Not all heroes wear capes and fly around:
All five Proud Boys on trial this month in the Justice Department’s landmark seditious conspiracy prosecution were in Squire’s original data set. Another member who pleaded guilty and is expected to testify previously filmed himself railing against Squire on social media, and posted her private information on Telegram in retaliation for her research.
After years of observing Proud Boys act as if they’re above the law, Squire said, the trial offers the promise of long-awaited accountability. “This is where you end up when you’re in this movement. It’s not going to end well,” she said. “To use their own favorite expression: You eff around, and you find out.”
Yanno, folks on the right like to throw the word "Patriot" around to sauce up their gun fetishism, but Megan is what I consider a true patriot. Using her skills to protect the wider public from unhinged and dangerous people, even though she knows that comes with a serious risk:
Squire, now at the Southern Poverty Law Center’s Intelligence Project, is among a small cadre of academic researchers and leftist activists who saw early signs of the risk posed by the Proud Boys. She waited years for law enforcement agencies to catch up. Since the first appearances at local rallies, the group’s thuggish behavior made it “clear from the very beginning that the Proud Boys would emerge as leaders above the other street-level extremists,” journalist Andy Campbell wrote in a new book, “We Are Proud Boys,” which chronicles the movement’s rise.

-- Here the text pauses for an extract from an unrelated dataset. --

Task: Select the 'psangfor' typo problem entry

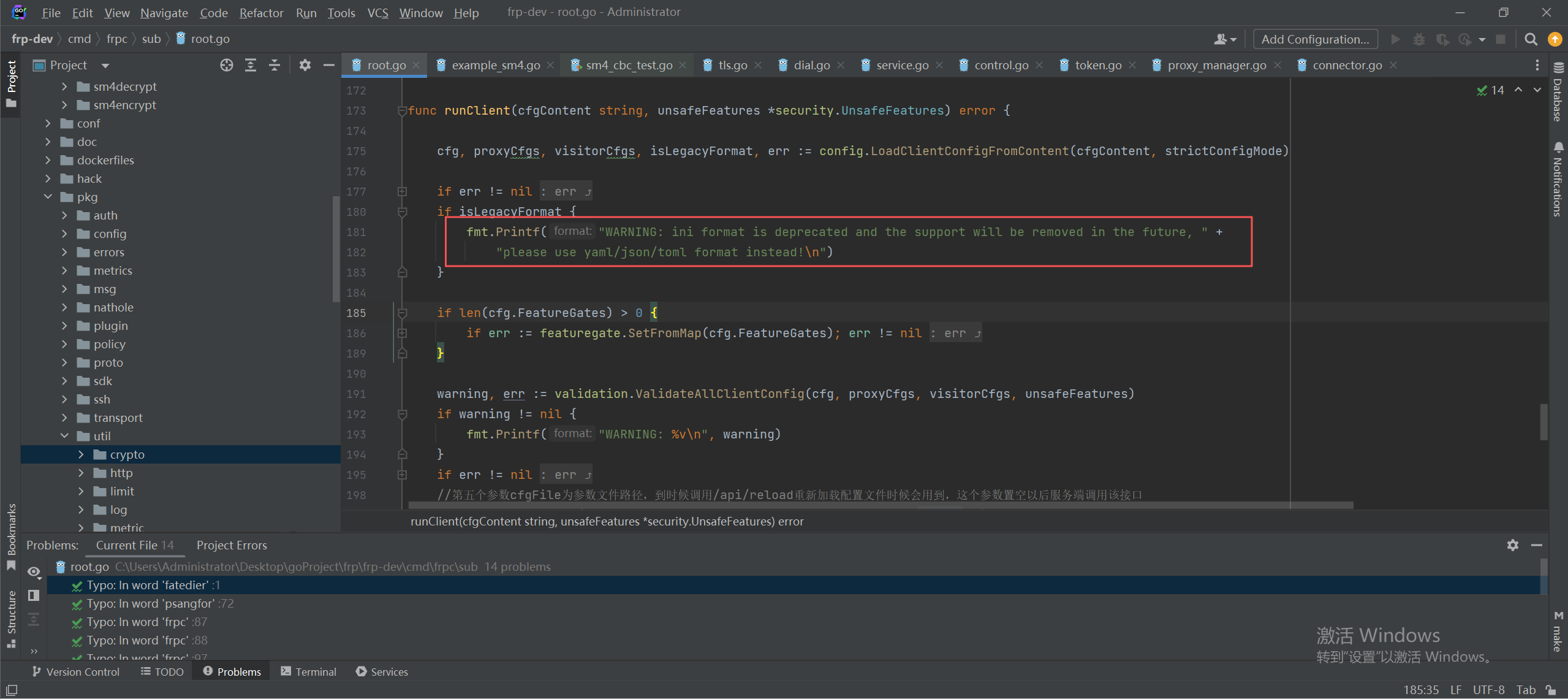Action: pos(151,603)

The trial, veteran Proud Boys observers say, is a test of how the courts deal with right-wing political violence. It should also offer a window into the inner workings of a national extremist group and a hard lesson about ignoring the risk posed by hate-fueled online networks.
“It almost always eventually gets into the real world, either through a rally, or an attack on the Capitol, or sending people to your house to harass you,” Squire said.

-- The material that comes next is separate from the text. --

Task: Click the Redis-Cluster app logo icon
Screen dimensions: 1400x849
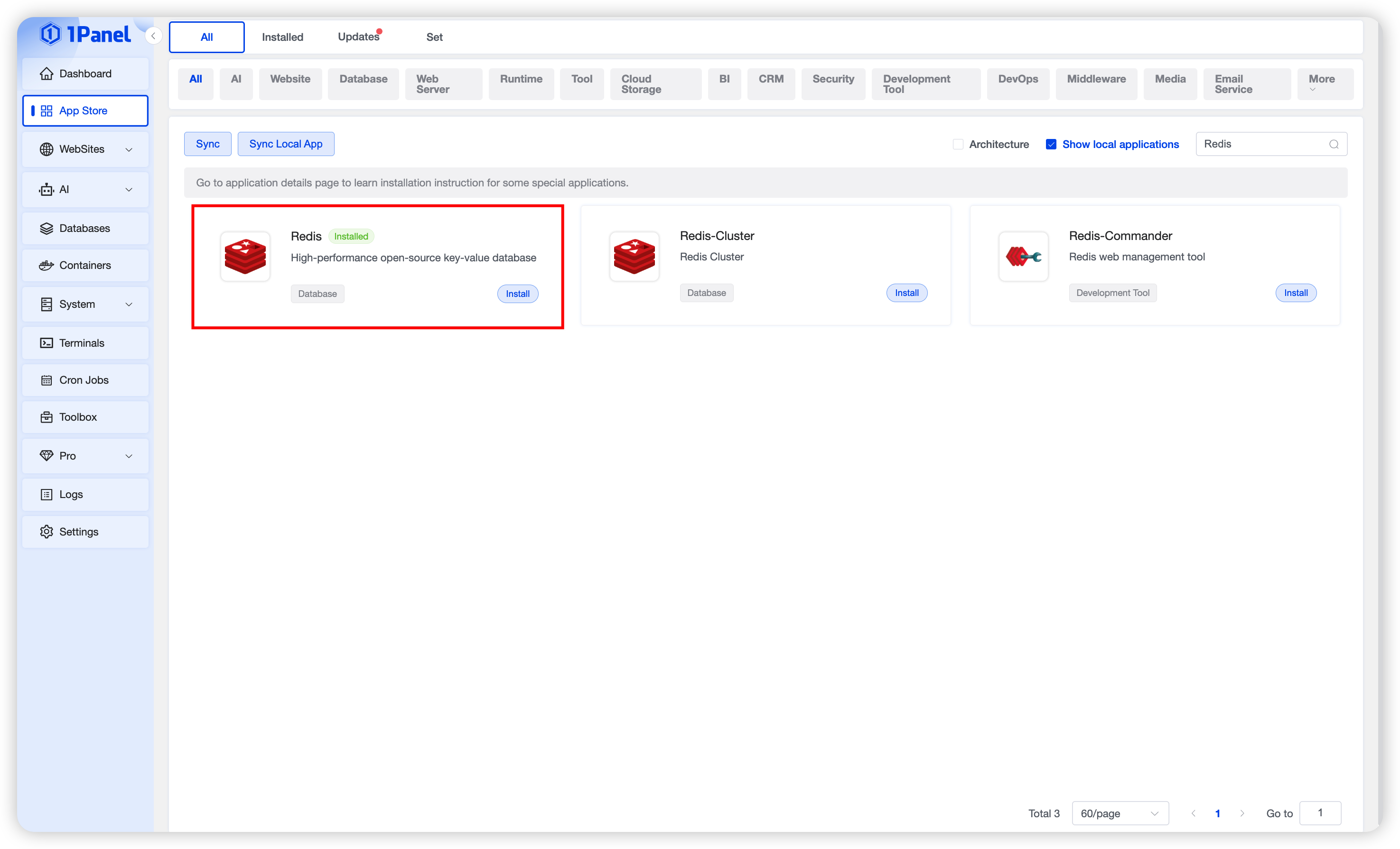Action: coord(634,256)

The Proud Boys did not take kindly to Squire’s work. Soon, she found herself in the group’s crosshairs. The nasty, threatening messages she received escalated, she said, after she started closely tracking Proud Boys who demonstrated against Confederate statue removals in North Carolina, where she lived.One time, a far-left activist in North Carolina tweeted a photo of an unidentified Proud Boy at a rally. Squire had seen the man’s face before and knew that he had given media interviews, including to The Washington Post, as “Jeremy Onitreb.” When she started checking him out, Squire said, she figured out that he was spelling his real last name backward: Bertino.
Bertino, Squire said, was livid with her for publicly identifying him.

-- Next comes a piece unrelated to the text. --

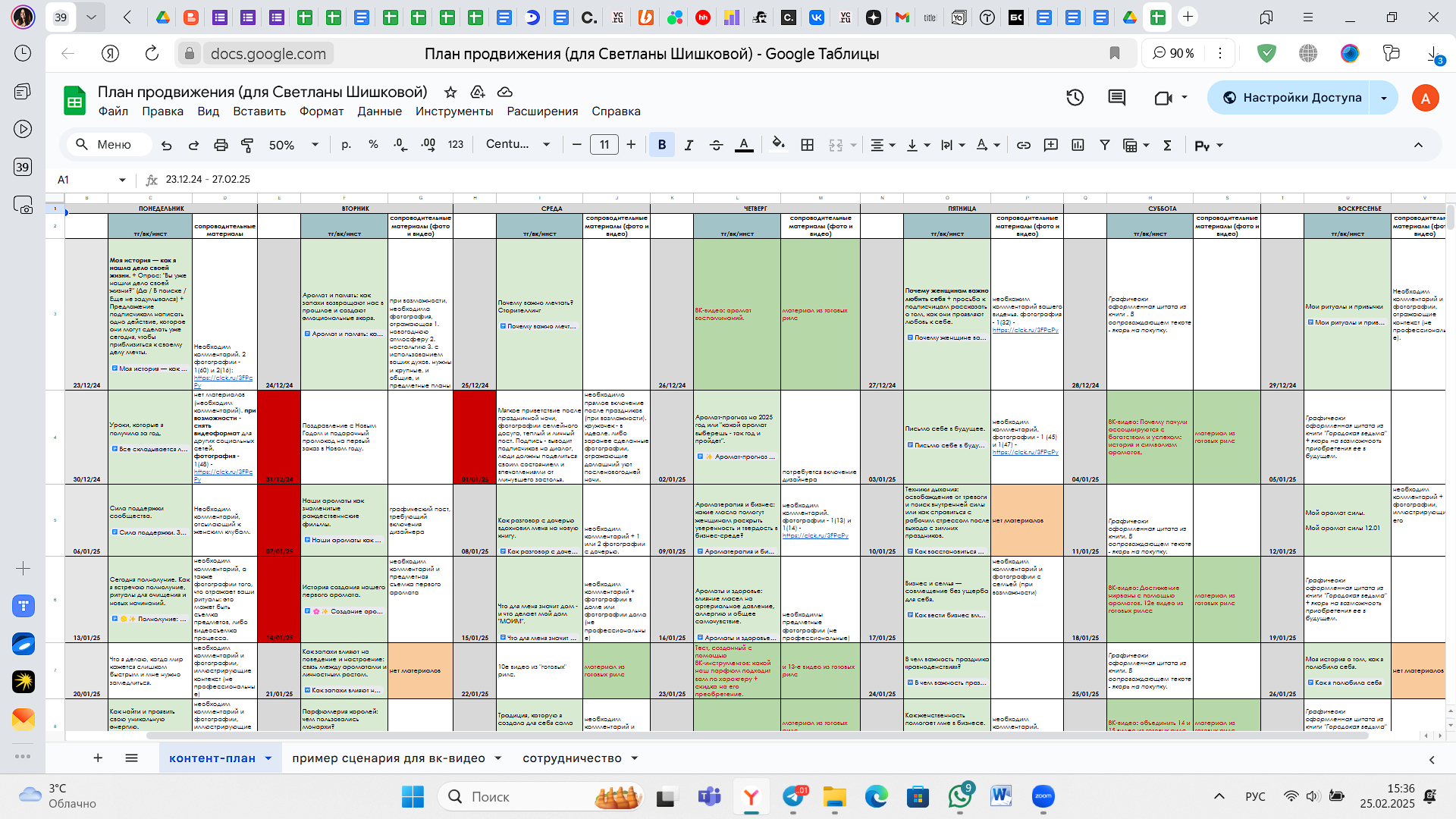Open the functions sigma icon
The image size is (1456, 819).
pos(1168,145)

He started a Facebook group called “March of the Patriot” and filmed videos in his car threatening to show up to Elon University, where Squire taught. He later used a people-finder service to dig up Squire’s personal family information, which he then posted on Telegram. Squire provided screenshots of the posts.
In October, Bertino became the first Proud Boy to plead guilty to seditious conspiracy charges and is expected to be called as a government witness in the trial of Tarrio and the others; federal prosecutors referenced him repeatedly in opening statements this month.